Per cui quando il ricorso è stato proposto (cioè il 12 ottobre 2007) il diritto al risarcimento dei danni si era già prescritto.

La richiesta di condanna del Comune al risarcimento dei danni derivanti dal fatto che non il ricorrente non aveva potuto ottenere un titolo abilitativo in conformità al vigente strumento urbanistico deve, pertanto, essere respinta.

4. – Rimane, per concludere, da esaminare la richiesta di condanna dei danni derivanti al ricorrente dal tardivo rilascio della concessione edilizia.
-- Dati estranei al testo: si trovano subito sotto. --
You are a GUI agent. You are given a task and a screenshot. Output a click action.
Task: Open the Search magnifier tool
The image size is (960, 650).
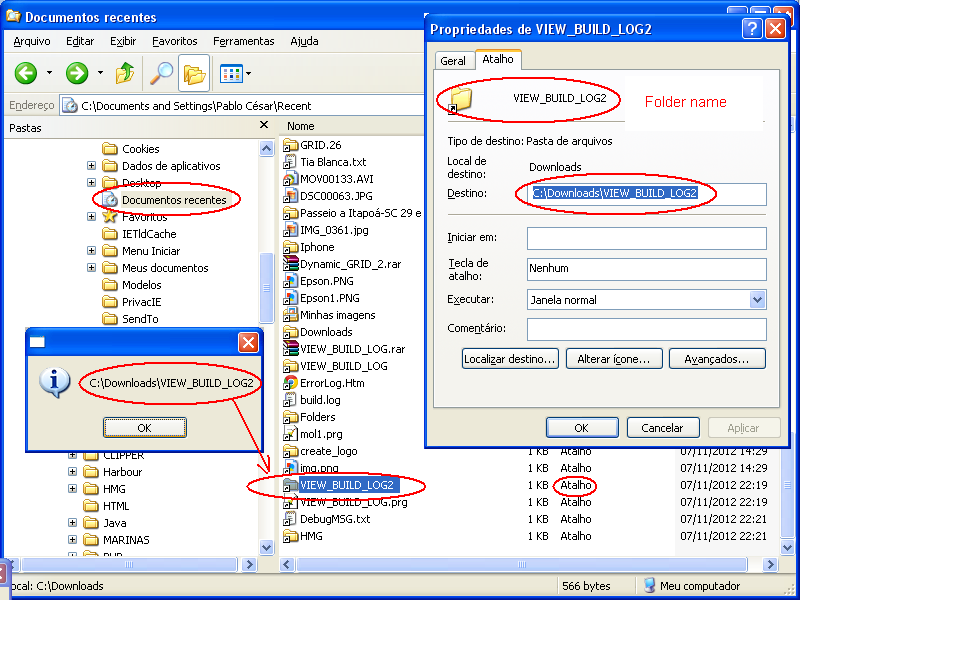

Tale domanda, come già detto, era stata presentata il 4 luglio 2001, mentre la concessione edilizia era stata assentita 17 ottobre 2002.

Anche tale richiesta non può essere accolta.

Basta, invero, al riguardo richiamare – come questa stessa Sezione ha recentemente già avuto modo di chiarire con sentenza 12 gennaio 2011, n. 47 – l’innovativa e restrittiva disciplina prevista dal Codice del processo amministrativo, che all’articolo 30, comma terzo, esclude il risarcimento dai danni "che si sarebbero potuti evitare usando l’ordinaria diligenza, anche attraverso l’esperimento degli strumenti di tutela previsti".

Nel caso in esame, invero, la parte ricorrente non ha certo utilizzato tutti gli strumenti di tutela previsti dalla normativa all’epoca vigente per ottenere una sollecita definizione della pratica edilizia in questione: non risulta, infatti, che la parte ricorrente si sia in alcun modo attivata per chiedere un intervento sostitutivo in relazione alla predetta inerzia del Comune a provvedere con sollecitudine sulla domanda presentata.

5. – Alla luce delle suesposte considerazioni il ricorso in esame deve, conseguentemente, essere respinto.

Sussistono, tuttavia, in relazione alla complessità della normativa applicabile alla fattispecie e delle questioni interpretative che tale normativa pone, giuste ragioni per disporre la totale compensazione tra le parti delle spese e degli onorari di giudizio.
P.Q.M.

Il Tribunale Amministrativo Regionale per l’Abruzzo Sezione staccata di Pescara (Sezione Prima)

definitivamente pronunciando sul ricorso, come in epigrafe proposto, lo respinge.

Spese compensate.

Ordina che la presente sentenza sia eseguita dall’autorità amministrativa.

Testo non ufficiale. La sola stampa del bollettino ufficiale ha carattere legale.